30 Input Conversion

Three Types of data conversions are discussed below: Meteorological data, Vegetation data, and Soil data. Each section provides instructions on how to convert data from their raw formats into a PEcAn standard format, whether it be from a database or if you have raw data in hand.

30.1 Meterological Data conversion

30.1.1 Adding a function to PEcAn to convert a met data source

In general, you will need to write a function to download the raw met data and one to convert it to the PEcAn standard.

Downloading raw data function are named download.<source>.R. These functions are stored within the PEcAn directory: /modules/data.atmosphere/R.

Conversion function from raw to standard are named met2CF.<source>.R. These functions are stored within the PEcAn directory: /modules/data.atmosphere/R.

Current Meteorological products that are coupled to PEcAn can be found in our Available Meteorological Drivers page.

Note: Unless you are also adding a new model, you will not need to write a script to convert from PEcAn standard to PEcAn models. Those conversion scripts are written when a model is added and can be found within each model’s PEcAn directory.

30.1.2 Dimensions:

CF standard-name	units
time	days since 1700-01-01 00:00:00 UTC
longitude	degrees_east
latitude	degrees_north

General Note: dates in the database should be date-time (preferably with timezone), and datetime passed around in PEcAn should be of type POSIXct.

30.1.3 The variable names should be `standard_name`

CF standard-name	units	bety	isimip	cruncep	narr	ameriflux
air_temperature	K	airT	tasAdjust	tair	air	TA (C)
air_temperature_max	K		tasmaxAdjust	NA	tmax
air_temperature_min	K		tasminAdjust	NA	tmin
air_pressure	Pa	air_pressure				PRESS (KPa)
mole_fraction_of_carbon_dioxide_in_air	mol/mol					CO2
moisture_content_of_soil_layer	kg m-2
soil_temperature	K	soilT				TS1 (NOT DONE)
relative_humidity	%	relative_humidity	rhurs	NA	rhum	RH
specific_humidity	1	specific_humidity	NA	qair	shum	CALC(RH)
water_vapor_saturation_deficit	Pa	VPD				VPD (NOT DONE)
surface_downwelling_longwave_flux_in_air	W m-2	same	rldsAdjust	lwdown	dlwrf	Rgl
surface_downwelling_shortwave_flux_in_air	W m-2	solar_radiation	rsdsAdjust	swdown	dswrf	Rg
surface_downwelling_photosynthetic_photon_flux_in_air	mol m-2 s-1	PAR				PAR (NOT DONE)
precipitation_flux	kg m-2 s-1	cccc	prAdjust	rain	acpc	PREC (mm/s)
	degrees	wind_direction				WD
wind_speed	m/s	Wspd				WS
eastward_wind	m/s	eastward_wind				CALC(WS+WD)
northward_wind	m/s	northward_wind				CALC(WS+WD)
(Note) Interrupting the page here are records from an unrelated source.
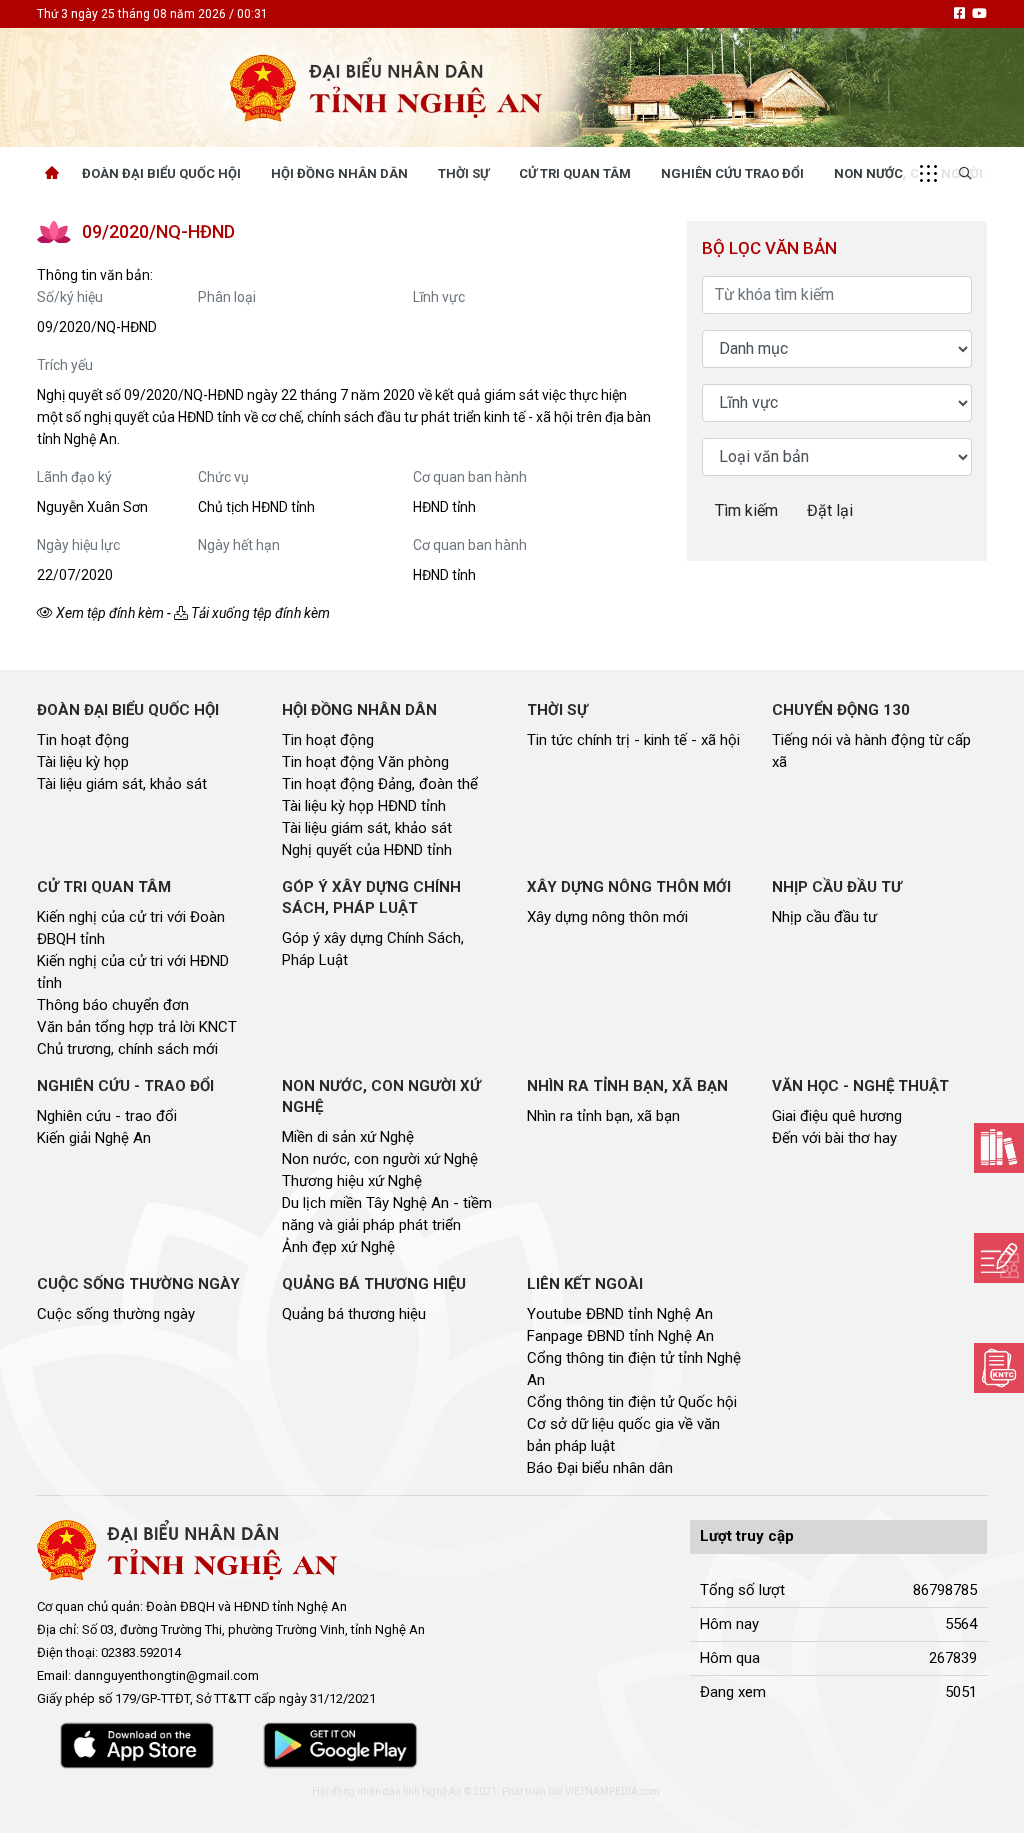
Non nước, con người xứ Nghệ (380, 1159)
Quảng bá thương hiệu (354, 1314)
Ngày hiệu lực (78, 545)
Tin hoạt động (83, 740)
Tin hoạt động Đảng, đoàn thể (380, 784)
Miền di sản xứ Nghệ (348, 1137)
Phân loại (227, 297)
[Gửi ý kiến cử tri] (999, 1148)
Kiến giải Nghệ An (94, 1138)
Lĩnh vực (439, 297)
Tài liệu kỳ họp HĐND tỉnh (364, 806)
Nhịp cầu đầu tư (824, 917)
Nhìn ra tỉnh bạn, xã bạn (603, 1116)
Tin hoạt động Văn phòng (365, 762)
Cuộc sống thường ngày (116, 1314)
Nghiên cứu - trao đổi (107, 1116)
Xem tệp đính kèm (108, 613)
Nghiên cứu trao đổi (732, 173)
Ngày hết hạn (239, 545)
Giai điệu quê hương (837, 1116)
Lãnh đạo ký (74, 477)
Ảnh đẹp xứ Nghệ (338, 1247)
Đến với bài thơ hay (834, 1138)
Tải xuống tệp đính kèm (259, 613)
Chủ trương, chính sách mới (127, 1049)
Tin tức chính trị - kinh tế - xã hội (633, 740)
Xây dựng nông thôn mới (607, 917)
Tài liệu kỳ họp (83, 762)
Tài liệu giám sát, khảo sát (122, 784)
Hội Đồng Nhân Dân (339, 173)
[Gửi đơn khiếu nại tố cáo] (999, 1368)
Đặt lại (830, 510)
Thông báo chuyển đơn (113, 1005)
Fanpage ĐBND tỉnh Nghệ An (620, 1336)
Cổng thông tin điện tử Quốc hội (632, 1402)
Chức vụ (223, 477)
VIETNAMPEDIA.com (612, 1791)
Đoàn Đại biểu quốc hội (161, 173)
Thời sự (463, 173)
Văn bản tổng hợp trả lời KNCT (137, 1027)
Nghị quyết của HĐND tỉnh (367, 850)
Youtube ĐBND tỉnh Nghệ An (620, 1314)
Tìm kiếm (746, 510)
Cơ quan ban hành (470, 477)
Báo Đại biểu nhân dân (600, 1468)
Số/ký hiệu (70, 297)
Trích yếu (65, 365)
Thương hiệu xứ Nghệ (352, 1181)
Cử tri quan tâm (575, 173)
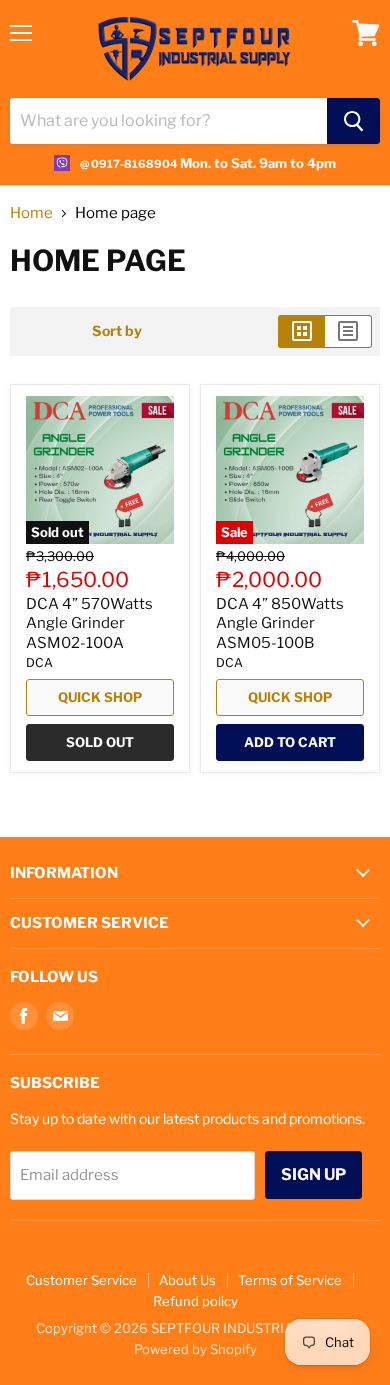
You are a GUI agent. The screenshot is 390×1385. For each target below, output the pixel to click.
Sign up (313, 1174)
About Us (187, 1280)
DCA (39, 662)
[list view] (348, 331)
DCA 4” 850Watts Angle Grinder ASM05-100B (280, 623)
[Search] (353, 121)
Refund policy (195, 1301)
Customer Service (81, 1280)
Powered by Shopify (195, 1349)
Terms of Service (290, 1280)
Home (31, 213)
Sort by (117, 331)
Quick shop (100, 697)
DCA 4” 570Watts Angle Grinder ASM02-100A (89, 623)
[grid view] (301, 331)
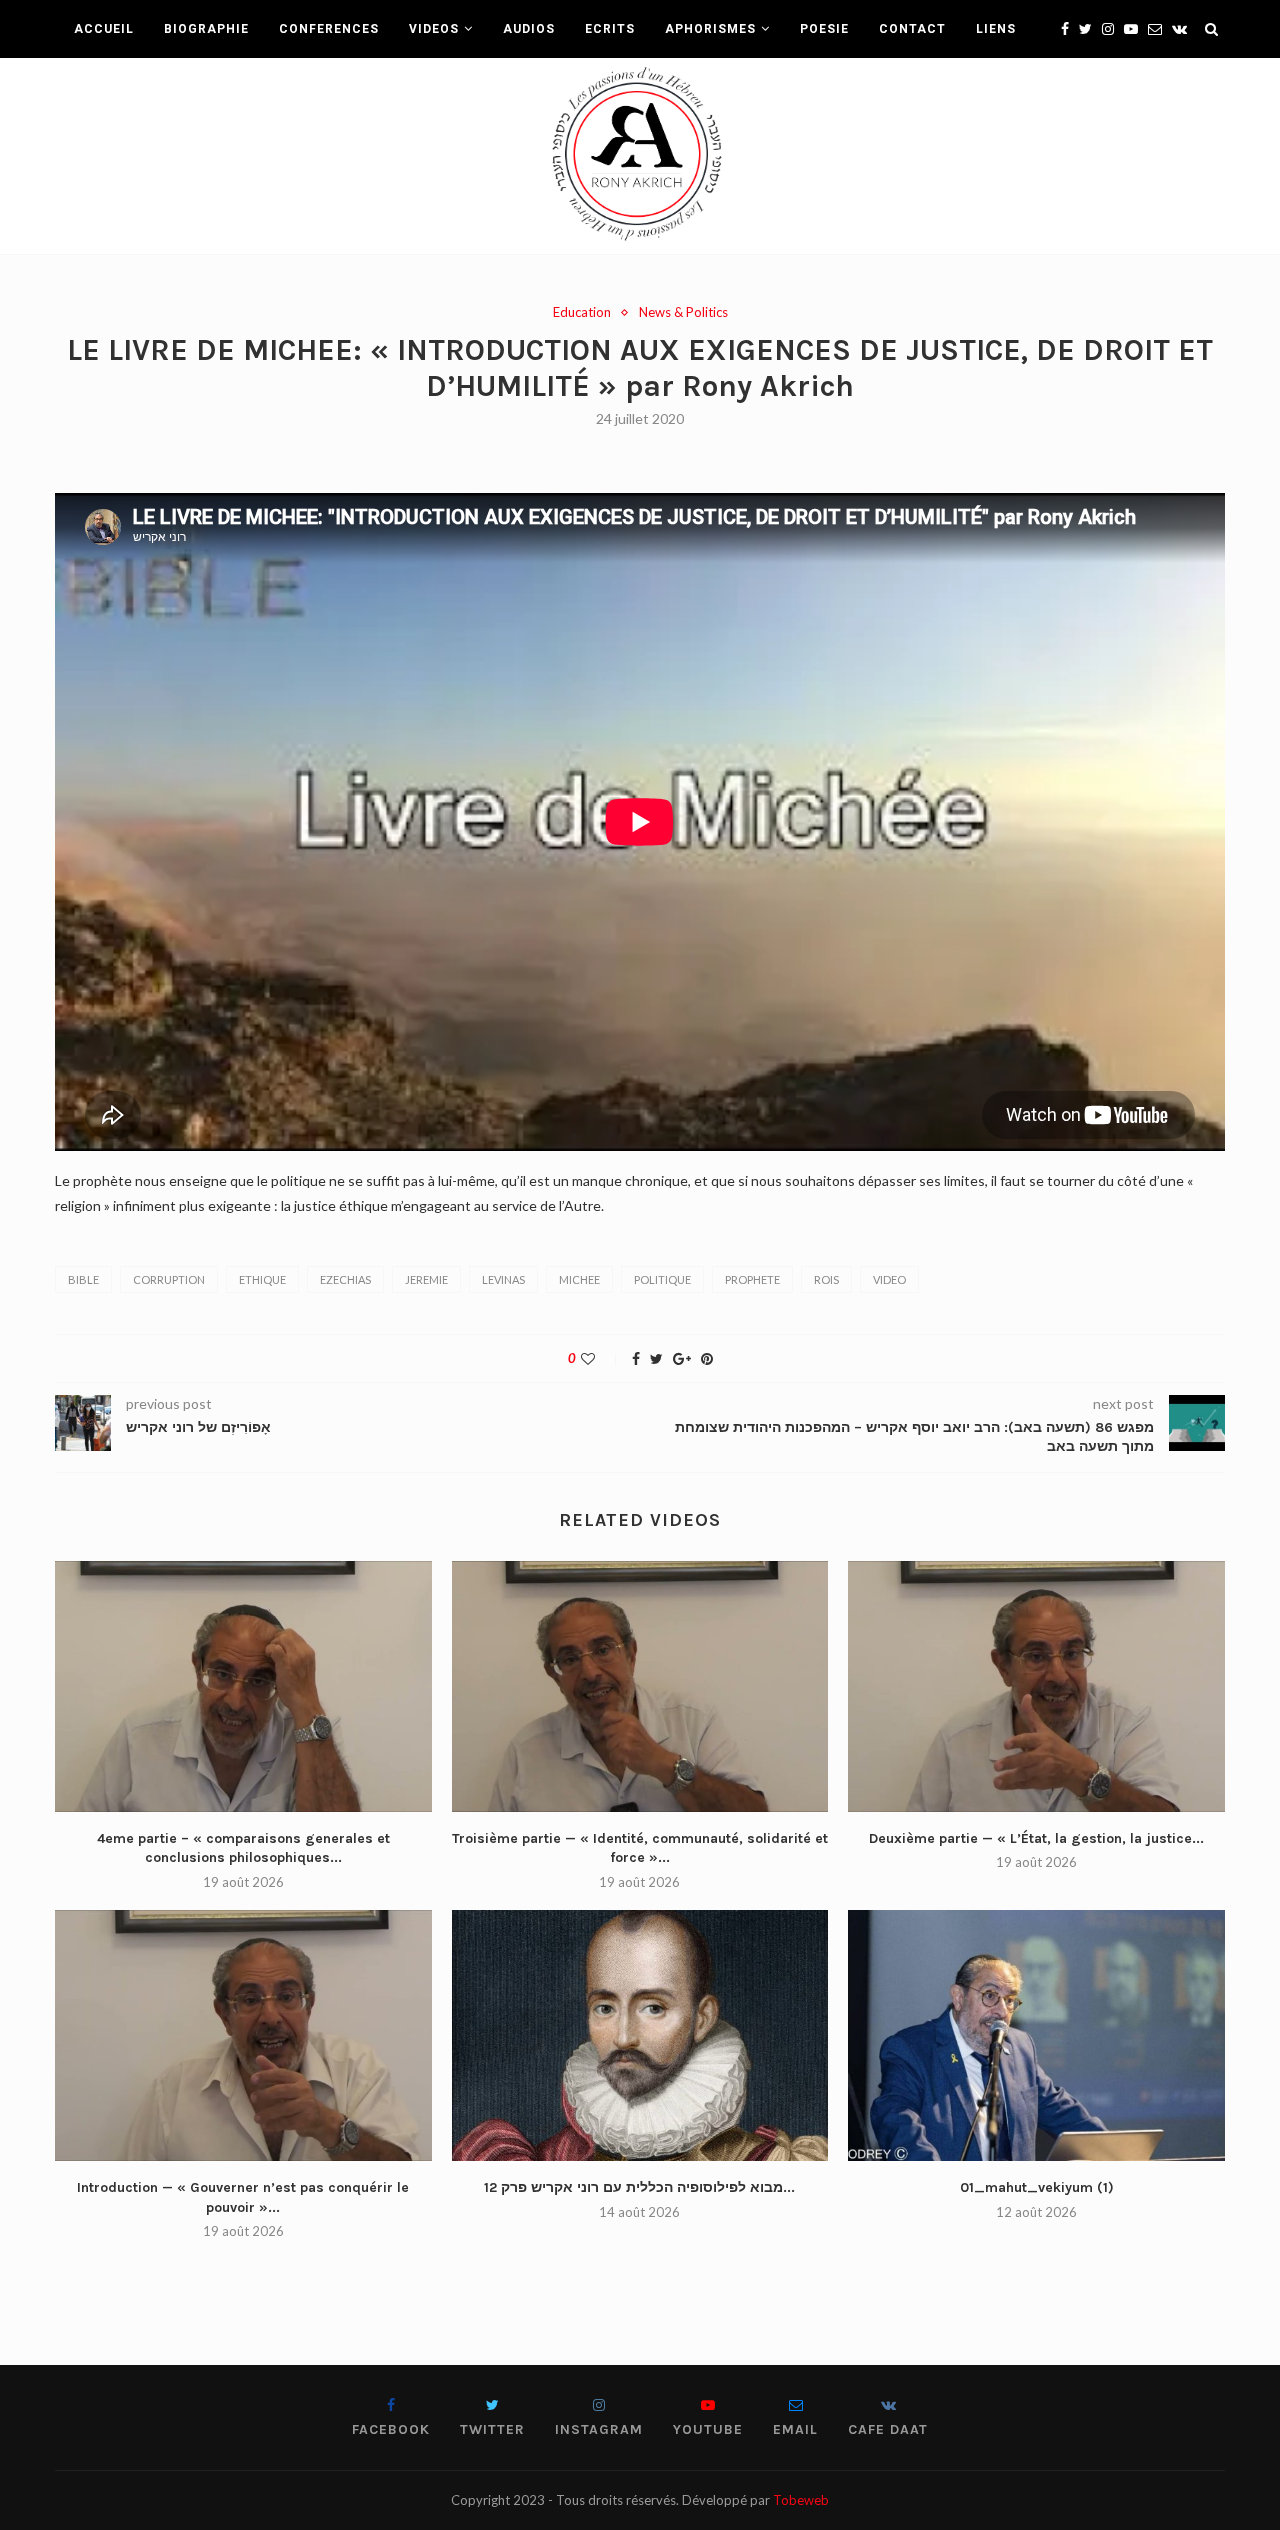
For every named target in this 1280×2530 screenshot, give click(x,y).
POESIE (824, 29)
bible (83, 1279)
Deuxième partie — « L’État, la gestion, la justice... (1036, 1838)
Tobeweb (801, 2500)
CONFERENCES (329, 29)
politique (662, 1279)
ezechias (345, 1279)
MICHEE (579, 1279)
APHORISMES (710, 29)
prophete (752, 1279)
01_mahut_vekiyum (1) (1037, 2187)
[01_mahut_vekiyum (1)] (1036, 2035)
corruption (169, 1279)
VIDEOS (434, 29)
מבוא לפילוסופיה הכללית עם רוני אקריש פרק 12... (639, 2187)
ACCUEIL (104, 29)
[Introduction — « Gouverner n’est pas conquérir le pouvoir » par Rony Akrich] (243, 2035)
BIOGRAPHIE (206, 29)
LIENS (996, 29)
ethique (262, 1279)
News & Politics (683, 312)
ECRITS (610, 29)
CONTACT (912, 29)
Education (582, 312)
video (889, 1279)
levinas (503, 1279)
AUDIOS (529, 29)
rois (826, 1279)
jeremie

preferred variables indicated in bold
wind_direction has no CF equivalent and should not be converted, instead the met2CF functions should convert wind_direction and wind_speed to eastward_wind and northward_wind
standard_name is CF-convention standard names
units can be converted by udunits, so these can vary (e.g. the time denominator may change with time frequency of inputs)
soil moisture for the full column, rather than a layer, is soil_moisture_content
A full list of PEcAn standard variable names, units and dimensions can be found here: https://github.com/PecanProject/pecan/blob/develop/base/utils/data/standard_vars.csv

For example, in the MsTMIP-CRUNCEP data, the variable rain should be precipitation_rate. We want to standardize the units as well as part of the met2CF.<product> step. I believe we want to use the CF “canonical” units but retain the MsTMIP units any time CF is ambiguous about the units.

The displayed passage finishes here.